**GIVEN REQUEST:** Collect every line of the records below that contains the string "blue", matching case exactly, and copy each one.

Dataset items
-- -- --

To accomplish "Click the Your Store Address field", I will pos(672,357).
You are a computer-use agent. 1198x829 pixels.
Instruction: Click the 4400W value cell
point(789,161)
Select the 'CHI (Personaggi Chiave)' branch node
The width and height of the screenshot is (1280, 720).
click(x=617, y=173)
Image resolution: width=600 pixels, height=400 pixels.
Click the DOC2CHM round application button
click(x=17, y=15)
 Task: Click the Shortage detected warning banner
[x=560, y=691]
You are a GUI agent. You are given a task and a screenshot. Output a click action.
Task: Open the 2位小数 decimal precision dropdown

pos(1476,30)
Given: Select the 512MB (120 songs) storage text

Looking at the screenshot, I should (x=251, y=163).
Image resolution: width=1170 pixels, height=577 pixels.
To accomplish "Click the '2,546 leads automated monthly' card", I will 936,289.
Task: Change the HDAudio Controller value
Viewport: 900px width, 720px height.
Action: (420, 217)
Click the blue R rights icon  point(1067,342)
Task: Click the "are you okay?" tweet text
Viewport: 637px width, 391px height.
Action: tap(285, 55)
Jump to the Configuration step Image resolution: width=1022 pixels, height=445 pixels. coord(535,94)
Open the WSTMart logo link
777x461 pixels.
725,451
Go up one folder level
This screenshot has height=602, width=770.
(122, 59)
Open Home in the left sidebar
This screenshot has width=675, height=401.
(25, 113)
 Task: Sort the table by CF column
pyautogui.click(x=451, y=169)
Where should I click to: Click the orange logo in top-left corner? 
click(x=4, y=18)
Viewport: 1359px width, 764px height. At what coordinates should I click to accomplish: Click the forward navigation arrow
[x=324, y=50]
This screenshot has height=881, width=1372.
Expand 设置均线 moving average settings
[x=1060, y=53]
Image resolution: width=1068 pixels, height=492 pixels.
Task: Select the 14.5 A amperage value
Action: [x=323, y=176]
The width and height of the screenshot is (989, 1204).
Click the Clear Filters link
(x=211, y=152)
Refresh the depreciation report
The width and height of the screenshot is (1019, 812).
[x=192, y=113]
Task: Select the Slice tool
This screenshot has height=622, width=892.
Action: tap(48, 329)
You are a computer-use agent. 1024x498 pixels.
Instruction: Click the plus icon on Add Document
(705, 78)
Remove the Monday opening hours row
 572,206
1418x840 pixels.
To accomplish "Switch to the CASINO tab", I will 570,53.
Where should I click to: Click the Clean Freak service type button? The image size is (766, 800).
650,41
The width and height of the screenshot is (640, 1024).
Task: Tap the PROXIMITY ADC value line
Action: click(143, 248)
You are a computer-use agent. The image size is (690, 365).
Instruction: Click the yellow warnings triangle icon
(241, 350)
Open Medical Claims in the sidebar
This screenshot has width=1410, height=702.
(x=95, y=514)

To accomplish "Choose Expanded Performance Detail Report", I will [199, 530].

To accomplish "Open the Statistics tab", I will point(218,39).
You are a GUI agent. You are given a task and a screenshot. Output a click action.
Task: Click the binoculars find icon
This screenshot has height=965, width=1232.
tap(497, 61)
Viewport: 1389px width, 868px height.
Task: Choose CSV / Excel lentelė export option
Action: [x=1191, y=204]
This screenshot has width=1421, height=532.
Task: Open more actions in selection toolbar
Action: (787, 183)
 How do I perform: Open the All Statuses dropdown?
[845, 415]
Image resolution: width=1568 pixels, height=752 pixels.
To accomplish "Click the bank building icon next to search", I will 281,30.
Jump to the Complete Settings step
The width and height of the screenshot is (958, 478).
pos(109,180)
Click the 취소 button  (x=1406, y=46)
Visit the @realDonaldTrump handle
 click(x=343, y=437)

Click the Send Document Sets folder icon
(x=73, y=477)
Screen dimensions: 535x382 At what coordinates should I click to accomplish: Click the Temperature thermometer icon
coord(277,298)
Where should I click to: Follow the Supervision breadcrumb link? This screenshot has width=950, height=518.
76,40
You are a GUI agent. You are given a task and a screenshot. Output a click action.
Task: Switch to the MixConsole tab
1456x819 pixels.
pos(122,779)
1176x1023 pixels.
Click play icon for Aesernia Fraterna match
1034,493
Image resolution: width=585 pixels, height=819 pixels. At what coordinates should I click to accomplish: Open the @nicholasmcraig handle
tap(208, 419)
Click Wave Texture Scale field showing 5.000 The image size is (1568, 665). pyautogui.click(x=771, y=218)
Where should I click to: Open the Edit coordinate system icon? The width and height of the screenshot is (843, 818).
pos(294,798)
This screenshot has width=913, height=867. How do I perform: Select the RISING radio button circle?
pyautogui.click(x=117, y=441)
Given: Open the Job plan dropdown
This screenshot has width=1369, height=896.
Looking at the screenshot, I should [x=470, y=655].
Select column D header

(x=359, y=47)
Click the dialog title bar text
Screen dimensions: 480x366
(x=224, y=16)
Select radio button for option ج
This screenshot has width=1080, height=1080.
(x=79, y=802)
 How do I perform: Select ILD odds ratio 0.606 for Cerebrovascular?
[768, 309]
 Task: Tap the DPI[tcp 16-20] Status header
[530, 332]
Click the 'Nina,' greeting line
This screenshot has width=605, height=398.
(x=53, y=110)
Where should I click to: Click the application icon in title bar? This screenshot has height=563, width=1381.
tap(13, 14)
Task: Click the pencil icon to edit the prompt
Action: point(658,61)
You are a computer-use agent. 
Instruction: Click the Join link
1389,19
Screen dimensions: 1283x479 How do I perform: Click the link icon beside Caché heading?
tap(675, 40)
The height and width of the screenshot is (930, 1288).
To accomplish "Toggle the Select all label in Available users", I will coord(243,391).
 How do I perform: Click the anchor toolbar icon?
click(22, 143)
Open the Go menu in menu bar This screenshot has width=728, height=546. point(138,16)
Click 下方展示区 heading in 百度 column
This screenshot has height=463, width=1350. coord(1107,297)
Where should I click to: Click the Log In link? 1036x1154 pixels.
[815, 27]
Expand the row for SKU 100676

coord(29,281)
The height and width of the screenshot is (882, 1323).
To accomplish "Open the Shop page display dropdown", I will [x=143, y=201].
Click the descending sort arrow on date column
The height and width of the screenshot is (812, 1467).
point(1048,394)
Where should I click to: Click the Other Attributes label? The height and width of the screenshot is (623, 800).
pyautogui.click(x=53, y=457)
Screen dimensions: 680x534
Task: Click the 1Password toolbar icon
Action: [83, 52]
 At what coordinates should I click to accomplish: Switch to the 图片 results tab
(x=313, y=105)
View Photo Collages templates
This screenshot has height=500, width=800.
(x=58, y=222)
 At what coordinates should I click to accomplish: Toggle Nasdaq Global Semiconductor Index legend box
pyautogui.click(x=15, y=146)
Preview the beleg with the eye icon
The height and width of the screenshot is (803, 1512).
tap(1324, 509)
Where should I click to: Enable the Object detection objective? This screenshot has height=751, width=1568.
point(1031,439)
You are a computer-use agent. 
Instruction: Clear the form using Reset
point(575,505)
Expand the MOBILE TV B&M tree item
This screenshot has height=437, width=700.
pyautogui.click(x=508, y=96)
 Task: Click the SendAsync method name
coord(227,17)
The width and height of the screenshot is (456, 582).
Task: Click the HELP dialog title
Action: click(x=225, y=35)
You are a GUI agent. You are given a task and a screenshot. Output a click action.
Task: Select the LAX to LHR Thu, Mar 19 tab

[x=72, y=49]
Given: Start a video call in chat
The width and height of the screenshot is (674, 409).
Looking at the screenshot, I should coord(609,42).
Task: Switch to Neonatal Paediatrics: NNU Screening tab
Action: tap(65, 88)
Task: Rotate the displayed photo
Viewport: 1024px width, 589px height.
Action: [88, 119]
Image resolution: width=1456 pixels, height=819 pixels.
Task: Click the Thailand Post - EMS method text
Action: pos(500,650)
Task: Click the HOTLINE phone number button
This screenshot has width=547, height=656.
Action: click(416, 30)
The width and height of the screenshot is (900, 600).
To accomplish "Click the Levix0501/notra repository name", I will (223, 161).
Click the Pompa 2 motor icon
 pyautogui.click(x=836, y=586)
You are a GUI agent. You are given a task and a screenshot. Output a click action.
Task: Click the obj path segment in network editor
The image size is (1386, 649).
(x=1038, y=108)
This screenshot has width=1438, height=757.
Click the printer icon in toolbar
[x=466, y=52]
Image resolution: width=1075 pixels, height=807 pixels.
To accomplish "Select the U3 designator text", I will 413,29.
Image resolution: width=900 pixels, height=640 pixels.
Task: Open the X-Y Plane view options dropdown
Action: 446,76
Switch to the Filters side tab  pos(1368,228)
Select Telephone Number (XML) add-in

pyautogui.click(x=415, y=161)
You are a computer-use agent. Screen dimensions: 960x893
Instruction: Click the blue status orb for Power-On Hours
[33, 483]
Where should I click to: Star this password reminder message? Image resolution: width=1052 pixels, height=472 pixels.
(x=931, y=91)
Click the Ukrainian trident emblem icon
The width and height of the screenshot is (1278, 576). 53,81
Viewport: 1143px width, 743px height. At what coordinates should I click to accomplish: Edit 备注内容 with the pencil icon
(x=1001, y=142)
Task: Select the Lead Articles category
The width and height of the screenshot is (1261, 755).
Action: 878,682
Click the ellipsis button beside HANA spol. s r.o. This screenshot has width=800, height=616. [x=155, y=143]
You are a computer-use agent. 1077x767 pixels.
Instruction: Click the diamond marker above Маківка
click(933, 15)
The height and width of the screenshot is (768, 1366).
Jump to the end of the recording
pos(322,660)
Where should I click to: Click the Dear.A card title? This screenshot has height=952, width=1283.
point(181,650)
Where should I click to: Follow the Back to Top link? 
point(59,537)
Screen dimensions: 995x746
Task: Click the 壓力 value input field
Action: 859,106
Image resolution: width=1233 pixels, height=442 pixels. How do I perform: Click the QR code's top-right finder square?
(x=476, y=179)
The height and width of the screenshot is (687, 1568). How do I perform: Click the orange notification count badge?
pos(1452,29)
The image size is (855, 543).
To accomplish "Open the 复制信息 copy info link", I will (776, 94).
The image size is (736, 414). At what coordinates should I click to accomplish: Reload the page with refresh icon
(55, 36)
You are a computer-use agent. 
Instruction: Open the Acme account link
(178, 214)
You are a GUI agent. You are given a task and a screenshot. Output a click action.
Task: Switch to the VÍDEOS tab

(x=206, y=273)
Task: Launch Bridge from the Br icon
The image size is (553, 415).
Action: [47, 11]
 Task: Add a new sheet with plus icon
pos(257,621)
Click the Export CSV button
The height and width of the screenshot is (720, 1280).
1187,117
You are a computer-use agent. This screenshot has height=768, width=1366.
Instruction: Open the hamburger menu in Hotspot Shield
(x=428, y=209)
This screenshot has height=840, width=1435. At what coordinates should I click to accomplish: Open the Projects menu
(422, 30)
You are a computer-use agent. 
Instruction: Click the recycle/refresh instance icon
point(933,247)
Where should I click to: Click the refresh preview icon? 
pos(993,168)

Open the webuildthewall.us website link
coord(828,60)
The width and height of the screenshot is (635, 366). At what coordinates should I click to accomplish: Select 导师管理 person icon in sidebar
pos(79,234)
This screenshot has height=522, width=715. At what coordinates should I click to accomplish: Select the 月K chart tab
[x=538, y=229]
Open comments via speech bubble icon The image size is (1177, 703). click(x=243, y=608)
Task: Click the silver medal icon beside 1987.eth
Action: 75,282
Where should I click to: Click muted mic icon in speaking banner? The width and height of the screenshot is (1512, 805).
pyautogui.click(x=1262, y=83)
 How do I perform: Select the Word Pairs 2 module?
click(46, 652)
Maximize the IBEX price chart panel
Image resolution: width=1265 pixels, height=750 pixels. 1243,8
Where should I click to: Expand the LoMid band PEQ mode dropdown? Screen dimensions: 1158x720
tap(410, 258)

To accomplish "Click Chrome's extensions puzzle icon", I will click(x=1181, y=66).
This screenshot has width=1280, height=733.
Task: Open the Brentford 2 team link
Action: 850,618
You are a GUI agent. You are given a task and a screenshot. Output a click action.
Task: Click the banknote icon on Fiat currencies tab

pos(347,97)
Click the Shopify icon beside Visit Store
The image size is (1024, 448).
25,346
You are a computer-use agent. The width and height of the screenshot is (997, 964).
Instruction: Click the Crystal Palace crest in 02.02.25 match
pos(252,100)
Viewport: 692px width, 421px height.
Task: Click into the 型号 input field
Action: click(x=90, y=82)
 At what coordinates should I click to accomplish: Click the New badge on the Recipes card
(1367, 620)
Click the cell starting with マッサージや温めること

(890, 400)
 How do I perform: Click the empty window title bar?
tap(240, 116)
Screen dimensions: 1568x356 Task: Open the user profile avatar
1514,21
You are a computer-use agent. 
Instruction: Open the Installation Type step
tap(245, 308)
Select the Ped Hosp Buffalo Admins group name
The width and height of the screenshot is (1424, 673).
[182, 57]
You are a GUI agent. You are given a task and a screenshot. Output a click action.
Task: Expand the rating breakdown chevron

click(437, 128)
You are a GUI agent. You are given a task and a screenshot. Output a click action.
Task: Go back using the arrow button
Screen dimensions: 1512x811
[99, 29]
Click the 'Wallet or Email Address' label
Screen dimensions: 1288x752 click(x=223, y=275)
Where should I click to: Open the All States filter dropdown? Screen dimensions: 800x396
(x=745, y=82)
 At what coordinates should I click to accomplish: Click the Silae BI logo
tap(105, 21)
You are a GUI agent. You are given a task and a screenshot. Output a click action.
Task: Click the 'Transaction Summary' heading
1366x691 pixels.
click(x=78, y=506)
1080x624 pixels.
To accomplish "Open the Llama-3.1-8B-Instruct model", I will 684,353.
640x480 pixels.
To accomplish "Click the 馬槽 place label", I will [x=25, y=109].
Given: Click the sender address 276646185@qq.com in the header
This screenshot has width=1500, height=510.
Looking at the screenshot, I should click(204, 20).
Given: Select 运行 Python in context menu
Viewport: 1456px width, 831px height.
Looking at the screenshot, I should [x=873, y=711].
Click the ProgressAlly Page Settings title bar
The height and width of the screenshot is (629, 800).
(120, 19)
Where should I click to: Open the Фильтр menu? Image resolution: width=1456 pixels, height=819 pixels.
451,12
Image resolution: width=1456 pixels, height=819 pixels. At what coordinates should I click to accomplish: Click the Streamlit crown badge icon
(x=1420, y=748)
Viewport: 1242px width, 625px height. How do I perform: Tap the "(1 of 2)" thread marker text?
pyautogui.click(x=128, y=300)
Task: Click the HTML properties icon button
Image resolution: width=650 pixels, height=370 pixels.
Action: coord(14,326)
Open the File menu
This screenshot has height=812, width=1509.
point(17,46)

-- -- --

**TASK RESPONSE:**
Click the blue R rights icon  point(1067,342)
Instruction: Click the blue status orb for Power-On Hours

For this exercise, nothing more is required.